:: INPUT DATA
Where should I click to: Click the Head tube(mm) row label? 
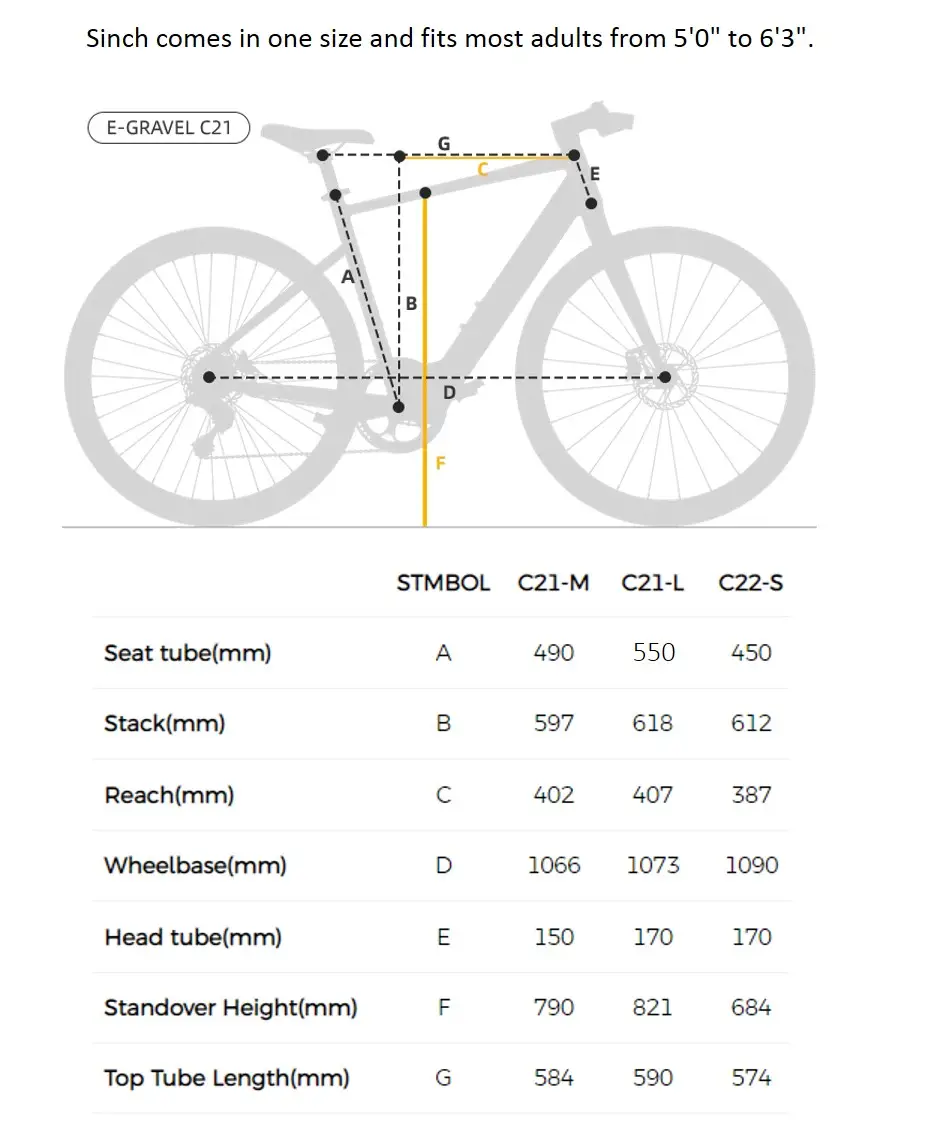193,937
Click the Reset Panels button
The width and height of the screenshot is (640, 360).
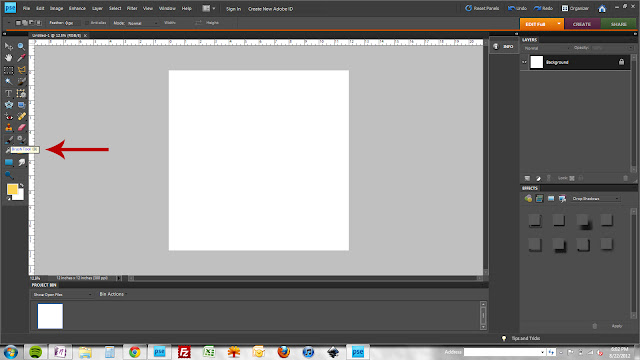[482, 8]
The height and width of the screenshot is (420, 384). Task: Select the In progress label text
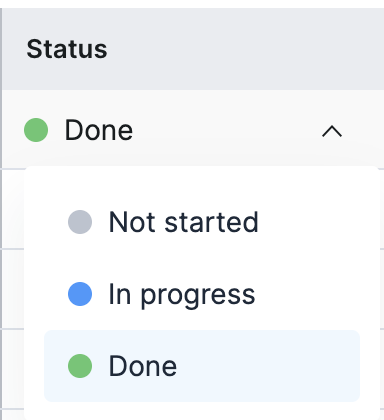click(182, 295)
::::
YOUR OBJECTIVE —
Omit the pictures and print again exactly the lines from the one with "The height and" through the final line of the entries, both ends included.

ANSWER TO THE EXERCISE —
The height and width of the screenshot is (420, 384). Task: Select the In progress label text
click(182, 295)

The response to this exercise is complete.